The Peluso firm gave Mr. Cotrone a retainer letter, dated August 9, 2002, that set forth the terms of the representation, including the firm's hourly rates and the name of the attorney who would be primarily responsible for the work on the matter. The letter reflected that Mr. Cotrone had already paid a $2,000 retainer. By check dated September 18, 2002, Mr. Cotrone paid the Peluso firm an additional $5,000.

The copy of the retainer letter admitted into evidence was not signed by Attorney Peluso or Mr. Cotrone.

Mr. Cotrone denied that he agreed to pay an hourly rate for the Peluso firm's professional services. He claimed that after Attorney Peluso presented him with a retainer letter that quoted an hourly rate, Attorney Peluso changed his mind and said that he would represent him on a contingent fee basis. Attorney Peluso testified that he never told Mr. Cotrone that he would take the matter on a contingency. The court credits Attorney Peluso's testimony.

" SSB #2" is written on the memo line on the front of the check.

After unsuccessfully moving for reargument of the court's ruling in favor of SSB and Ms. Spurdle, the Peluso firm filed an appeal on Mr. Cotrone's behalf on October 11, 2002. The Appellate Court subsequently affirmed the decision of the trial court.

By check dated March 4, 2003, Mr. Cotrone made another $5,000 payment to the Peluso firm.
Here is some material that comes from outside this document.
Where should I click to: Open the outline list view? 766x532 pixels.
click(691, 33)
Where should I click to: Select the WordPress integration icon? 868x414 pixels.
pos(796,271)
The Peluso firm provided a statement to Mr. Cotrone, dated May 2, 2003, for professional services rendered from March 25, 2002 to March 13, 2003. The statement indicated that the Peluso firm had given Mr. Cotrone a courtesy allowance of $5,000 and Mr. Cotrone had made payments totaling $12,000. As of May 2, 2003, the balance due from Mr. Cotrone to the Peluso firm was $9,346.56.

" SSB 3rd payment" is written on the memo line on the front of the check.

The Peluso firm furnished another statement, dated August 25, 2003, for services rendered to Mr. Cotrone on the appeal to the Appellate Court during the period from July 11, 2003 to August 14, 2003. The August 25, 2003 statement reflected fees in the total amount of $12,562.50. By check dated August 29, 2003, Mr. Cotrone paid an additional $4,000 to the Peluso firm.

" SSB" is written on the memo line on the front of the check.

After the trial court's decision was affirmed on appeal, the Peluso firm commenced an arbitration proceeding for Mr. Cotrone before the NASD in New York. The arbitration took place on February 14, 2005. The arbitrator decided in favor of Mr. Cotrone.

The court has taken judicial notice that the National Association of Securities Dealers, known as the NASD, was the self-regulatory organization of the securities industry responsible for the operation and regulation of the Nasdaq stock market and over-the-counter markets. The NASD merged with the New York Stock Exchange's regulation committee to form the Financial Industry Regulatory Authority, or FINRA, in 2007.

The Peluso firm provided a statement for professional services rendered, dated February 28, 2005, to Mr. Cotrone. The February 28, 2005 statement reflected time entries relating to the NASD arbitration and fees in the total amount of $14,210.

Mr. Cotrone filed a grievance complaint against Attorney Peluso in 2006. The Stamford/Norwalk Grievance Panel investigated Mr. Cotrone's complaint and determined that no probable cause existed to support the claim of professional misconduct alleged by Mr. Cotrone. The Grievance Panel dismissed the complaint on May 16, 2006.

As of December 8, 2015, the balance due from Mr. Cotrone to the Peluso firm was $32,119.06.

II

In the first count of the amended complaint, the Peluso firm alleges that Mr. Cotrone breached the agreement that he entered into with the Peluso firm by failing to pay the Peluso firm in full for the professional services that it provided to him. " The elements of a breach of contract claim are the formation of an agreement, performance by one party, breach of the agreement by the other party, and damages." (Citations omitted.) Meyers v. Livingston, Adler, Pulda, Meiklejohn & Kelly, P.C., 311 Conn. 282, 291, 87 A.3d 534 (2014). " To form a valid and binding contract in Connecticut, there must be a mutual understanding of the terms that are definite and certain between the parties . . . To constitute an offer and acceptance sufficient to create an enforceable contract, each must be found to have been based on an identical understanding by the parties . . . If the minds of the parties have not truly met, no enforceable contract exists . . . [A]n agreement must be definite and certain as to its terms and requirements . . . So long as any essential matters are left open for further consideration, the contract is not complete." (Citation omitted; internal quotation marks omitted.) Duplissie v. Devino, 96 Conn.App. 673, 688, 902 A.2d 30, cert. denied, 280 Conn. 916, 908 A.2d 536 (2006). " A contract requires a clear and definite promise." (Citation omitted; internal quotation marks omitted.) Geary v. Wentworth Laboratories, Inc., 60 Conn.App. 622, 627, 760 A.2d 969 (2000).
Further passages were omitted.